If you have a gifted child, it is most likely that either you or your child’s other parent are gifted yourselves.  Probably both of you.  And if you are gifted than the traits and qualities associated with YOUR giftedness also affect your gifted child.  YOUR high energy level.  YOUR emotional sensitivity.  YOUR difficulty in finding a peer whether as a child or now.  YOUR intensity.  Yet if you read much of what is written about parenting a gifted child, it assumes the relationship is unidirectional: gifted child and their impact on the parent(s)  rather than a reciprocal relationship.

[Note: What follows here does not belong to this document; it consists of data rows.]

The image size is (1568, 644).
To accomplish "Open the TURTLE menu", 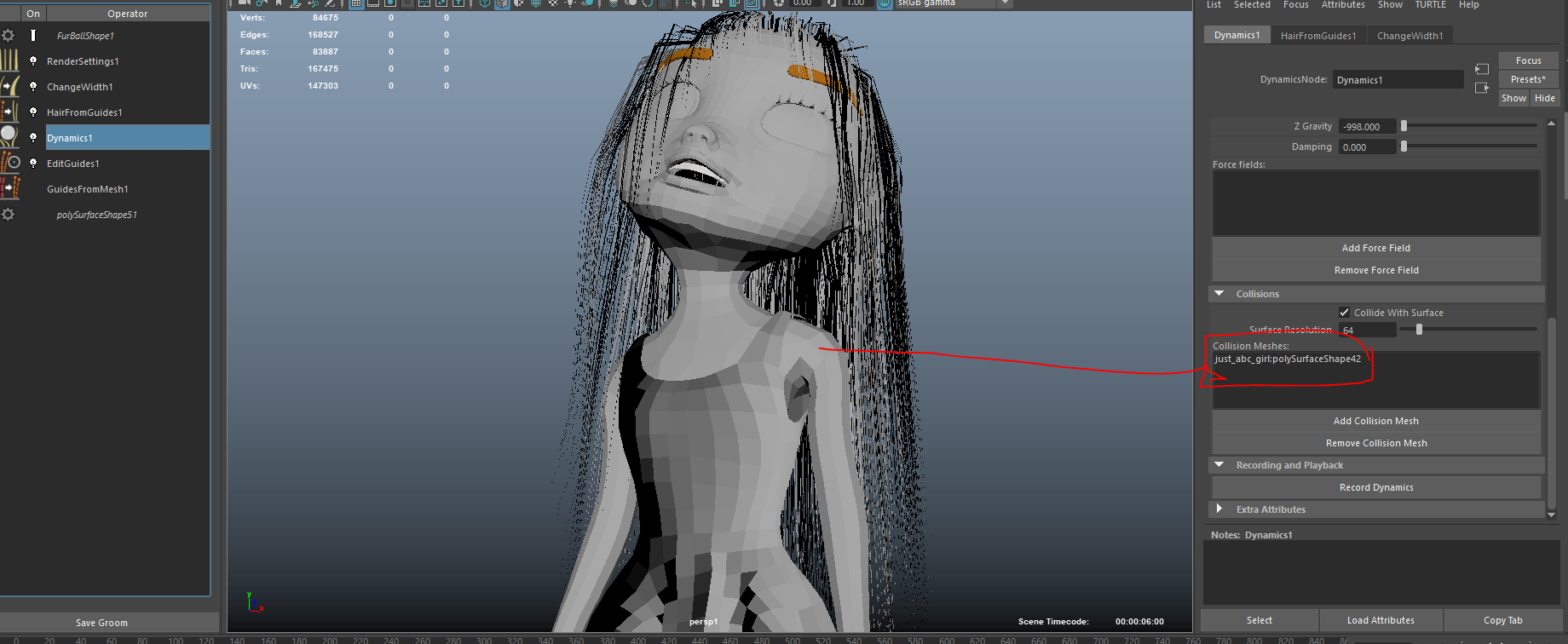I will click(1430, 5).
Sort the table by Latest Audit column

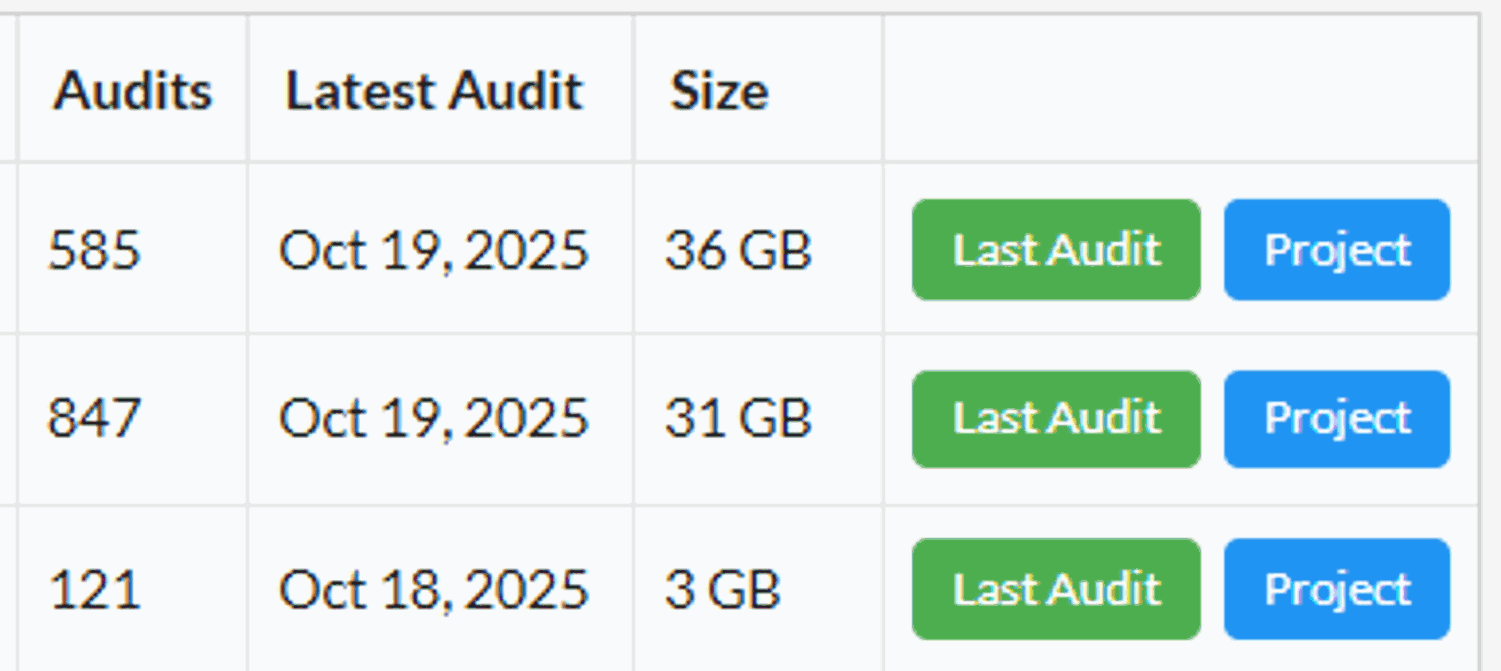click(434, 90)
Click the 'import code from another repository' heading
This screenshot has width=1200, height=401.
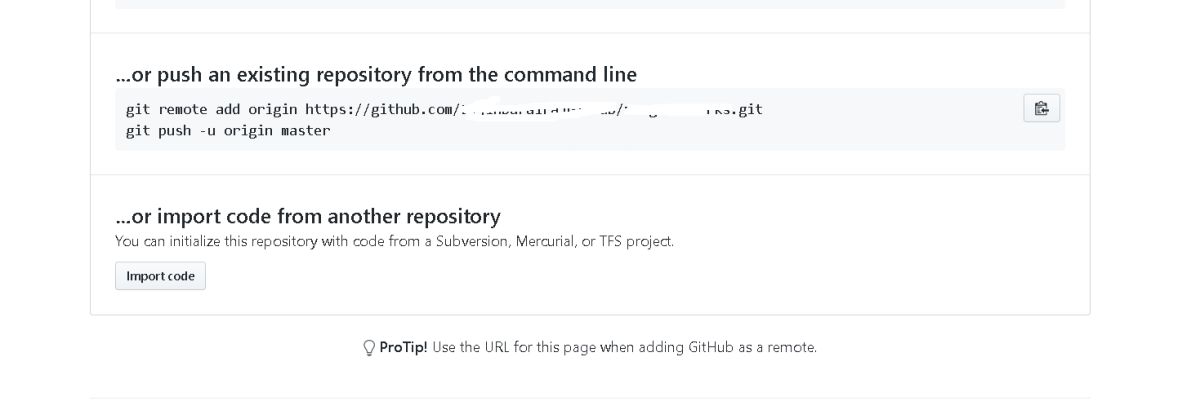(x=308, y=216)
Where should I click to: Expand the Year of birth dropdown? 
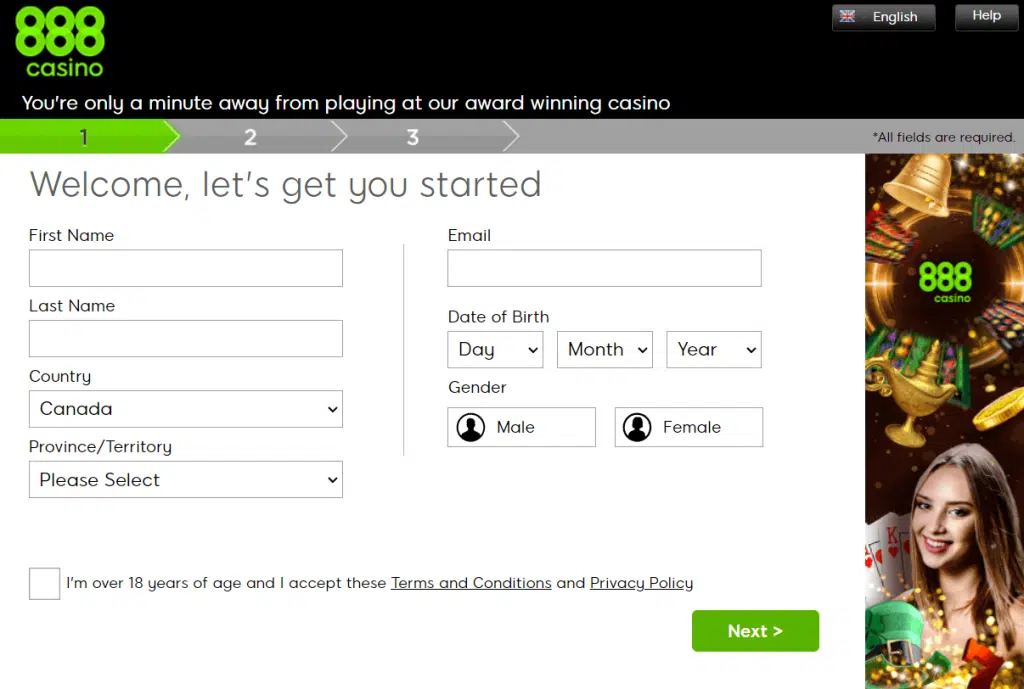[x=713, y=350]
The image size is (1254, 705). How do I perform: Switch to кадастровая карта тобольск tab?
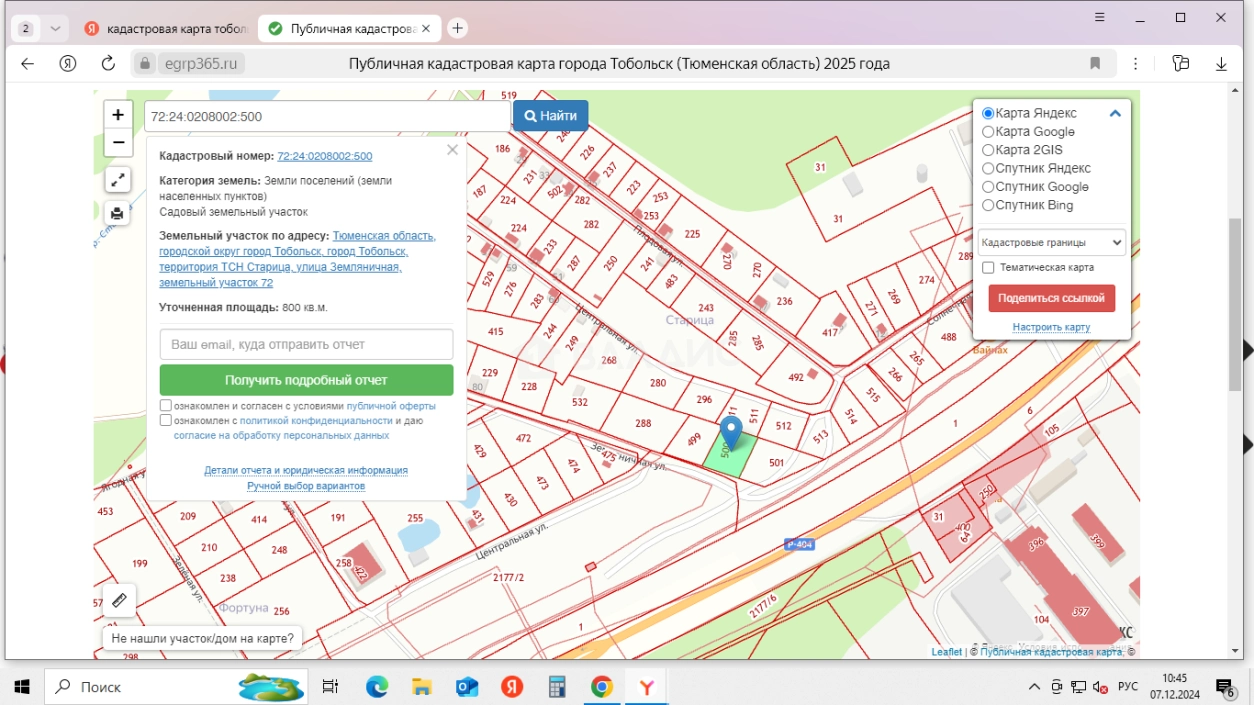(168, 29)
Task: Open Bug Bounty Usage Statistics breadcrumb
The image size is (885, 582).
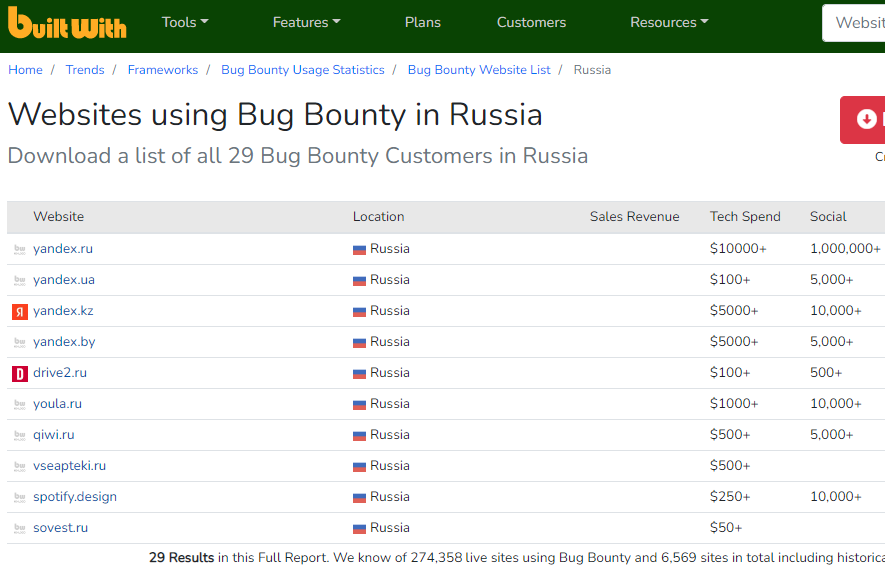Action: point(303,70)
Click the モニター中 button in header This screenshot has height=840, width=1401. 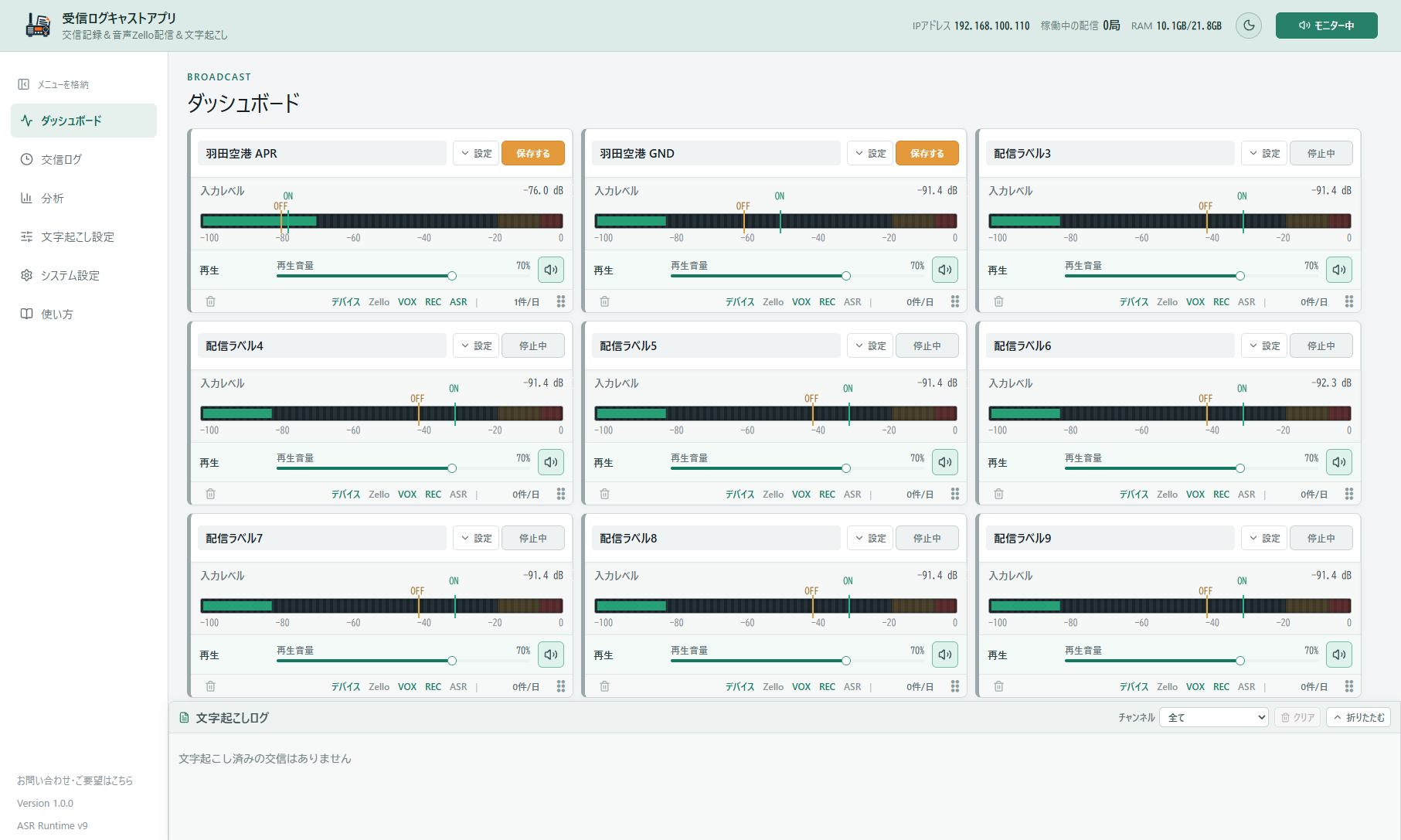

There are a couple of exceptions to this omission of how being gifted affects you as a parent. In an interview with Douglas Eby, Stephanie Tolan describes her experience addressing groups of parents of  highly gifted children.  When Ms. Tolan asks parents if they are gifted themselves, the answer is no or that the other parent must be gifted.  James Webb’s book A Parents Guide to Gifted Children also raises the topic that gifted children are affected by their gifted parents.  But on the whole, information about parenting gifted children is solely focused on the giftedness of the child.

I raise this point because it is very clear to me that I have been affected by my highly gifted parents.  In turn, I have no doubt that my giftedness affects my children as much as theirs affects me.  For example, when I was pregnant with my daughter, I knew I couldn’t be a stay at home mom.  Truthfully, staying at home was not an option due to my financial situation.  However, even if I could have, I wouldn’t have.  Not because of any philosophy or ideological position and I cannot emphasize strongly enough my respect for any choice a woman makes about work and their children.  But because I watched my extremely intelligent mother struggle with being at home without any outlet for many years.  And because I have a pretty good awareness of my intensity (most of the time) even though 12 years ago I was unaware that my intensity was related to my being gifted.  And I don’t get irritated or angered easily, particularly by children.  I wasn’t concerned about being bored or even unpleasant toward my child as a stay at home mom.  But I didn’t want to direct the full focus of my intensity on my child- didn’t think that would be particularly good for me or my child.  And even still, I’m pretty sure that as a working mom, my children still feel my intensity as I do theirs  As I did my own parents.  The synergy between members of gifted families can be so powerful – it surprises me that the topic is not at the forefront when discussing gifted children.

I believe children are most strongly influenced by what they see and experience, rather than what they are told.  Our words, as much we as parents like to think they carry great weight with our children, usually do not.  However, it is my opinion that what we DO influences our children a lot.   So, if we spend much energy ensuring they have the ‘right’ education for their intellectual gifts but do not use our intellectual gifts in our work, what do our gifted children make of that?  If we encourage our gifted children to manage their intensities, their passions and their intellect but do not do the same for ourselves, what do they learn?  If we tell our gifted children to embrace who they are while we deny our own giftedness – which is the stronger message?  I really do think that understanding one’s own giftedness is one of the most powerful ways we can support our gifted children.